Ephraim Kishon

Arte
Rire pour survivre
24/08/18 ~ 02:25 - 03:20

Auteur de best-sellers satiriques, chroniqueur de presse à la plume acérée et réalisateur de comédies à succès, Ephraim Kishon, survivant du génocide, a conquis la célébrité après-guerre non seulement en Israël, sa terre d'adoption, mais également outre-Rhin, où son oeuvre a rencontré un immense succès dès les années 1960. Né Ferenc Hoffman à Budapest en 1924, ce fils de banquier juif, qui rêvait d'études de lettres, en est privé par le régime hongrois pronazi, et s'oriente vers l'orfèvrerie. Déporté en 1944 avec sa famille, il parvient à s'évader et à rejoindre la capitale.
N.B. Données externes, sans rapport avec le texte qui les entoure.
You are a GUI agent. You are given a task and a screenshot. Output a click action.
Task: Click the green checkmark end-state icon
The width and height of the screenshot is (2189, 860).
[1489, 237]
Caché dans une cave et ravitaillé en secret par un ancien voisin jusqu'à la capitulation allemande, il y trompe la peur et la solitude en écrivant son premier texte, «Mon peigne», un pastiche de «Mein Kampf», où il substitue les chauves aux juifs. Critique : Avec quarante-trois millions de livres écoulés dans le monde, Ephraim Kishon reste l’un des écrivains israéliens les plus populaires. Le parcours de ce satiriste et réalisateur de comédies à succès (Sallah Shabati, etc.) est purement romanesque. Il comporte de troublantes similitudes avec la nouvelle Le Joueur d’échecs, de Stephan Zweig. Né Ferenc Hoffman, à Budapest, en 1924, ce fils de banquier juif est déporté en 1944. Son talent aux échecs lui vaut les bonnes grâces du commandant d’un camp de travail, lui aussi joueur féru. Parvenant à s’évader, Hoffman rentre à Budapest, change d’identité et se cache dans une cave, protégé par un ancien voisin. C’est là qu’il rédige Mein Kamm (mon peigne), parabole satirique du Mein Kampf de Hitler, où il substitue les chauves aux Juifs. Emigrant en Israël en 1949, il hébraïse son nom, apprend la langue à une vitesse prodigieuse et se livre, notamment dans la presse, à la chronique acide des travers de ses contemporains. Nul besoin de connaître l’œuvre de Kishon sur le bout des doigts pour s’attacher à l’auteur de Quelle famille ! Mais c’est la mienne, disparu en 2005. Intégrant à merveille quelques séquences animées dans une trame particulièrement riche, mêlant archives et interviews récentes de membres de la famille Kishon, ce portrait tendre mais sans concession est une réussite sur le fond comme sur la forme. Et une parfaite introduction à l’humour juif le plus mordant.